Было похоже на прощальный взмах – остановить что-то неконтролируемое… в нём была и надежда, и отчаяние: отчаяние от практического знания ситуации и робкая надежда, что возможно исключение из правил.

Девушка знала себе цену и была довольна произведённым эффектом. Она не была вульгарна, но смела и, как само собой разумеющееся, протянула руку для поцелуя. Могу сказать, что я получил эстетическое удовольствие от её поведения: не противно, скорее, наоборот.

– Меня зовут Зирин, – представилась она. – Так вот вы какой – художник по имени Марсель. Вы не боитесь в меня влюбиться?

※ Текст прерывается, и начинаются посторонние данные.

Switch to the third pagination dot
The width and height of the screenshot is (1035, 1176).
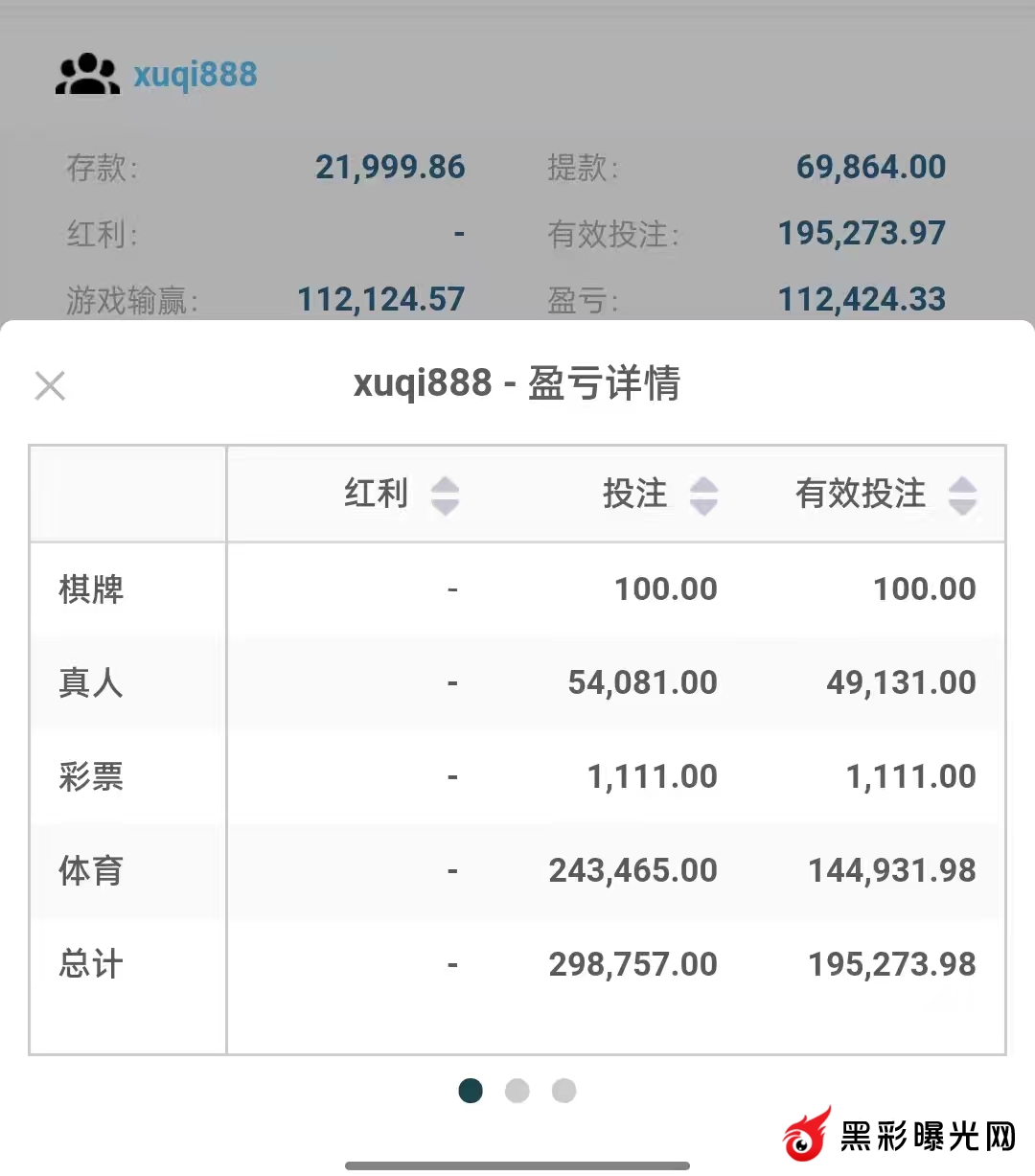pyautogui.click(x=564, y=1091)
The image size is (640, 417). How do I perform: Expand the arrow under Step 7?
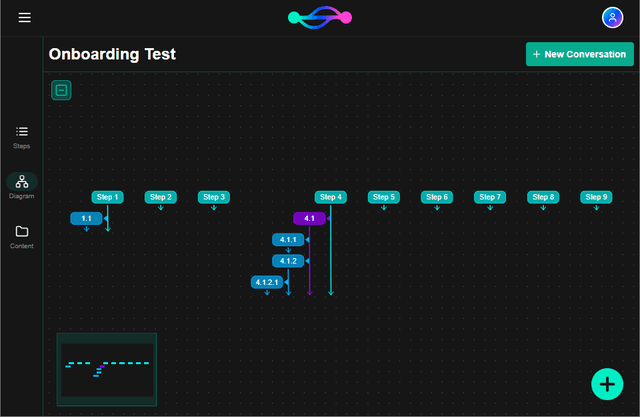[490, 208]
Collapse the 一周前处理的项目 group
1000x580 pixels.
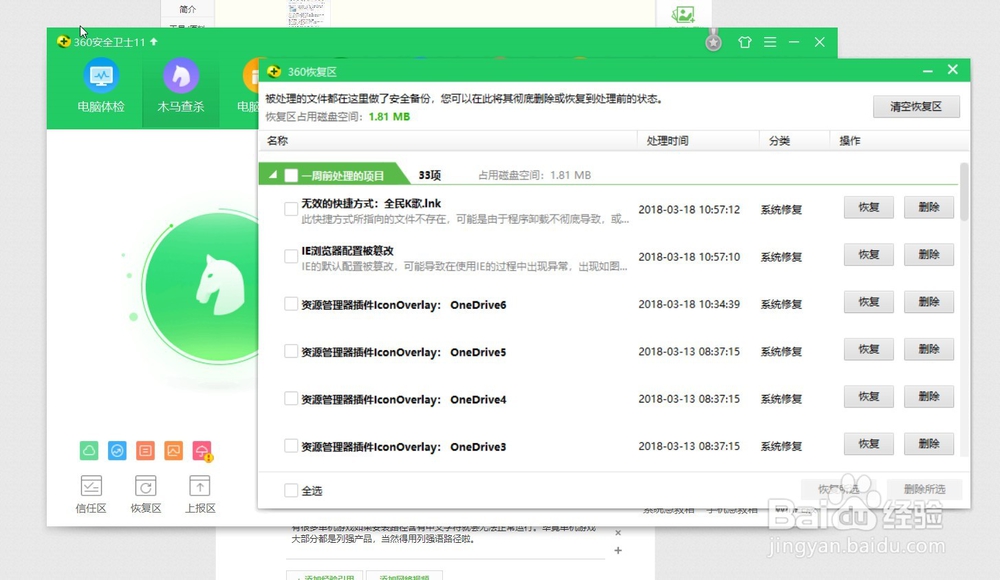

– Вы очаровательны, – сдержанно сказал я, но эта сдержанность давалась мне с трудом, потому что в её голосе я уловил те колдовские нотки, тянущие в омут, нотки, что слышал в безымянном пении, иногда долетающем до моего слуха.

– Это ваше пение я иногда слышу? – спросил я.

– Нет, это не я, – ответила Зирин. – Возможно, это записи, папа любит их слушать. А, впрочем, я пою, но я не думала, что моё пение кому-то мешает.

– Я этого не сказал…

К чему, к чему, а к такой притягательной силе женского очарования я был не готов. «Не помешает ли это работе», – признаюсь, подумал я. Улыбнулся своим мыслям: рассуждаю как умудрённый опытом старый дед. У нас разница в возрасте не очень значительная. Эта восемнадцатилетняя малышка с первого момента знакомства вертит мной, как хочет, а я податлив, словно расплавленный воск. Надо переломить ситуацию обязательно. Может, зная именно эту её особенность воздействия на мужчин. Никос и предупреждал её на пороге мастерской. Старание дистанцироваться от Зирин на первых порах увенчалось успехом. Я незаметно глубоко вздохнул несколько раз и уже спокойным без придыхания голосом предложил ей присесть на кушетку, поставленную мной именно так, чтобы было удобно созерцать позирующую модель, где светотени выступят помощниками в работе. Дуализм будет продолжен.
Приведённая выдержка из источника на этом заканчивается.